The user can then view the video excerpts of those interviews and can contact UCRDC to be given access to the full video interviews.

Challenges in the Preservation of Holodmor Survivor Stories

One challenging aspect of this project has been tracking down some of the Ukrainian villages mentioned by interviewees, which are then connected to the geographic data section of the Vita platform.

The issue lies in the fact that some villages have disappeared, others, renamed, and others now fall within different administrative boundaries than at the time of the events described.

Transferring large video files also presented an obstacle.

The rest of the tasks were fairly straightforward, if time-consuming.

I was impressed with the level of information that one could attach to each entry in the Vita database and how easy it has been to edit that information. Having the ability to use a template of information sped up the process considerably.

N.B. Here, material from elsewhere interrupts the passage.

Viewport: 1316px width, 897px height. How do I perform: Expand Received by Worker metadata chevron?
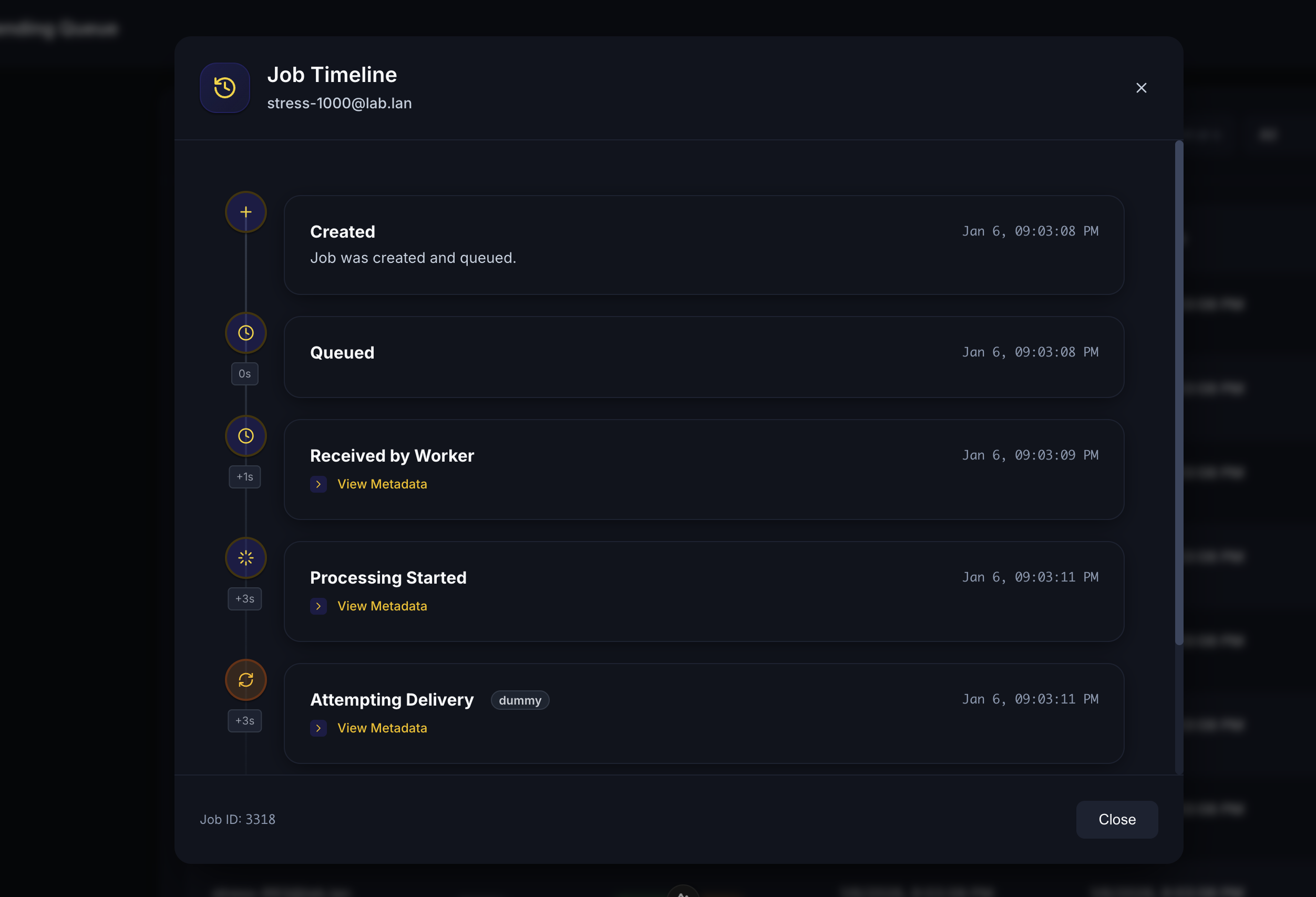pyautogui.click(x=318, y=484)
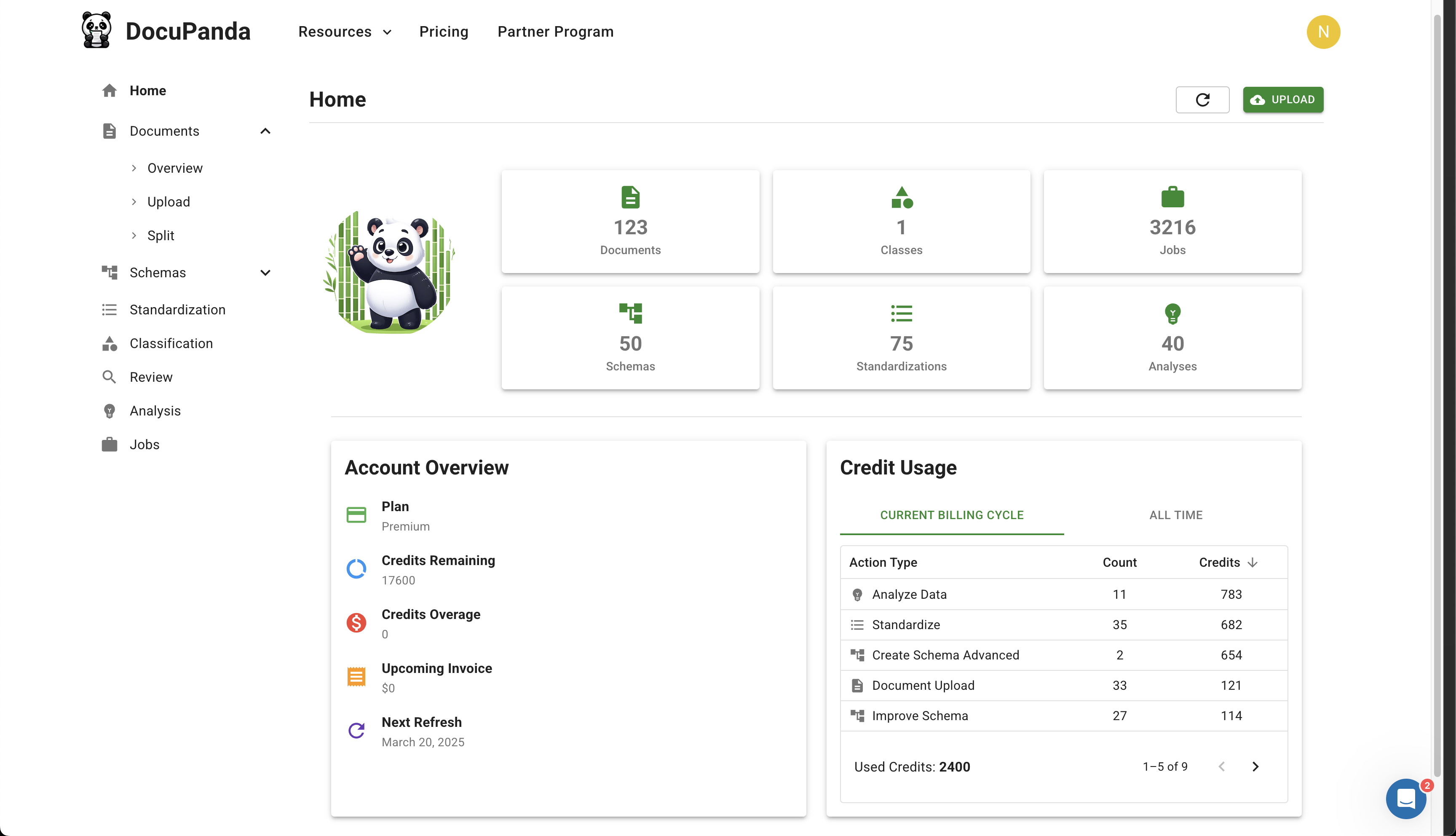1456x836 pixels.
Task: Sort by the Credits column arrow
Action: 1252,563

As a member of the Ukrainian-Canadian community, I grew up knowing the basic facts about the Holodomor.  However, watching these interviews has brought home in a powerful way the impact of the Holodomor on each individual, the suffering, and the emotional toll on survivors.

The database went live in early 2023 and is already proving its usefulness. Select interviews will be included in the upcoming Holodomor Massive Open Online Course (MOOC) that HREC is developing for public participation.

William Pidzamecky is a Research Associate at the Holodomor Research and Education Consortium (HREC) and a Project Manager of the Ukrainian Canadian Research Documentation Centre (UCRDC)’s online repository, “Holodomor Survivors’ Oral Histories“.